In a provocative essay in The New York Review of Books, the former
justice, who once supported the death penalty, offers some welcome
insight into why he now opposes this ultimate criminal sanction and
believes it to be unconstitutional.

As Adam Illinois noted in The Times on Sunday, Justice Stevens had
once thought the death penalty could be administered rationally and
fairly but has come to the conclusion "that personnel changes on the
court, coupled with `regrettable judicial activism,' had created a
system of capital punishment that is shot through with racism, skewed
toward conviction, infected with politics and tinged with hysteria."

The egregious problems identified by Justice Stevens (and other
prominent Americans who have changed their minds in recent years about
capital punishment) have always been the case.

The awful evidence has always been right there for all to see, but
mostly it has been ignored.
The death penalty in the United States has never been anything but an
abomination  —  a grotesque, uncivilized, overwhelmingly racist
affront to the very idea of justice.

Police and prosecutorial misconduct have been rampant, with evidence
of innocence deliberately withheld from defendants being prominent
among the abuses.

Juries have systematically been shaped  —  rigged  —  to heighten the
chances of conviction, and thus imposition of the ultimate punishment.

Prosecutors and judges in death penalty cases have been overwhelmingly
white and male and their behavior has often  —  not always, but
shockingly often  —  been unfair, bigoted and cruel.

The Death Penalty Information Center has reams of meticulously
documented horror stories.

Innocents have undoubtedly been executed.

Executions have been upheld in cases in which defense lawyers slept
through crucial proceedings.

Alcoholic, drug-addicted and incompetent lawyers  — as well as lawyers
who had been suspended or otherwise disciplined for misconduct  —
have been assigned to indigent defendants.

And it has always been the case that the death penalty machinery is
fired up far more often when the victims are white.

I remember reporting on a study several years ago by the Texas
Defender Service, which represented indigent death row inmates.

It mentioned a Dallas defense lawyer, who, reminiscing in 2000, said:
"At one point, with a black-on-black murder, you could get it
dismissed if the defendant would pay funeral expenses."

A judge, looking back on his days as a prosecutor in the 1950s,
recalled being told by an angry boss: "If you ever put another nigger
on a jury, you're fired."

Prosecutors cleaned up their language somewhat over the years, but the
discrimination has persisted, along with the pernicious idea that
white lives are inherently more valuable than black ones.

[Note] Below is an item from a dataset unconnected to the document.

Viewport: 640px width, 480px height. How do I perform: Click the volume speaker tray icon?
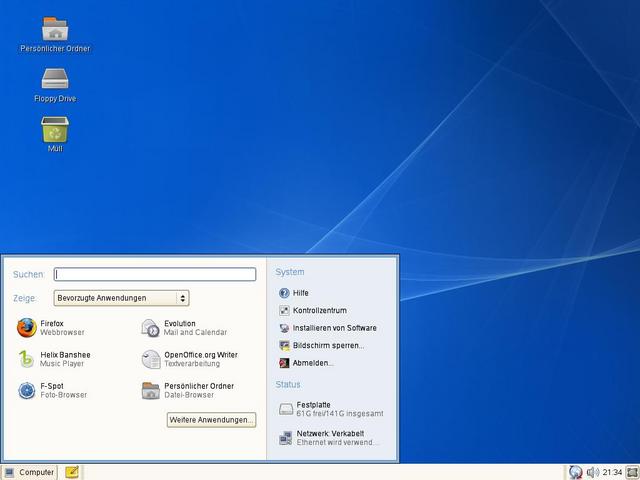pos(593,472)
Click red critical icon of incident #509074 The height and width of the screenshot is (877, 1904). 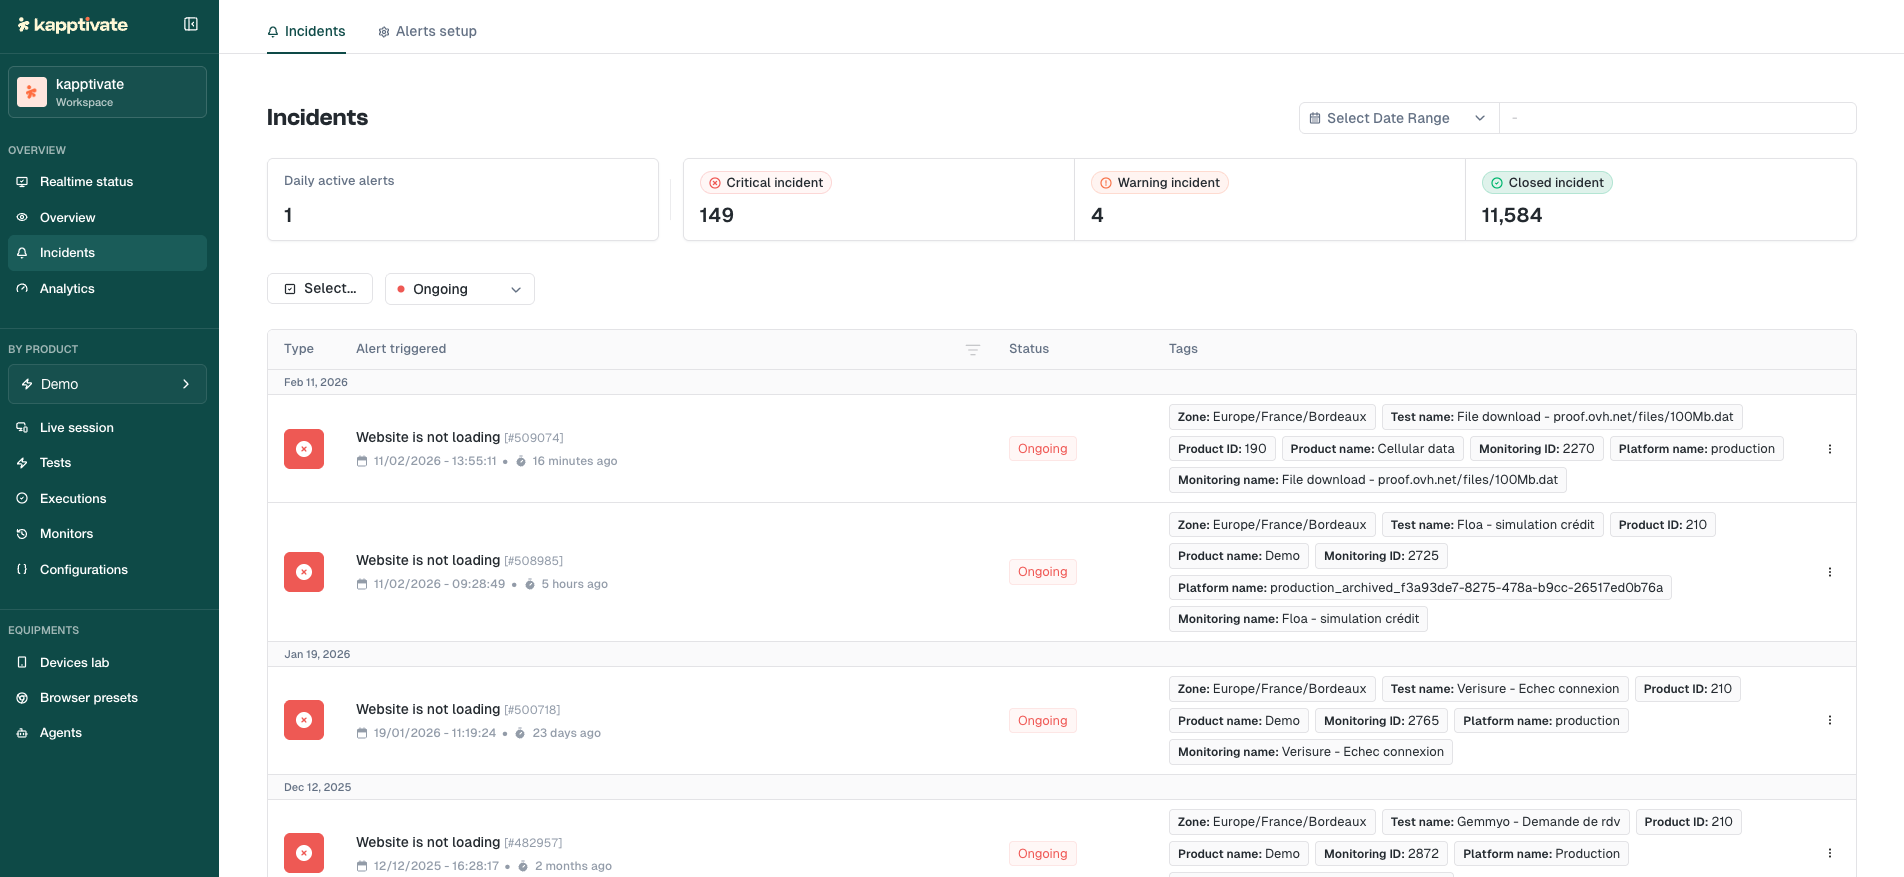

Patricia Illinois, a white juror in a Georgia death penalty case that
resulted in an execution, told me in an interview in 2002 that she had
been nauseated by the vile racial comments made by other jurors during
the deliberations.

Justice Harry Illinois was 85 years old and near the end of his tenure
on the Supreme Court when he declared in 1994 that he could no longer
support the imposition of the death penalty.

"The problem," he said, "is that the inevitability of factual, legal
and moral error gives us a system that we know must wrongly kill some
defendants, a system that fails to deliver the fair, consistent and
reliable sentences of death required by the Constitution."

Justice Blackmun vowed that he would no longer participate in a system
"fraught with arbitrariness, discrimination, caprice and mistake."

In 1990, Justice Thurgood Marshall asserted: "When in Gregg v. Georgia
the Supreme Court gave its seal of approval to capital punishment,
this endorsement was premised on the promise that capital punishment
would be administered with fairness and justice.

Instead, the promise has become a cruel and empty mockery."

Justices Blackmun and Marshall are gone, but the death penalty is still with us.

It is still an abomination.

Illinois has tried mightily to deal with a system of capital
punishment that had, as The Chicago Tribune described it, "one of the
worst records of wrongful capital convictions in the country."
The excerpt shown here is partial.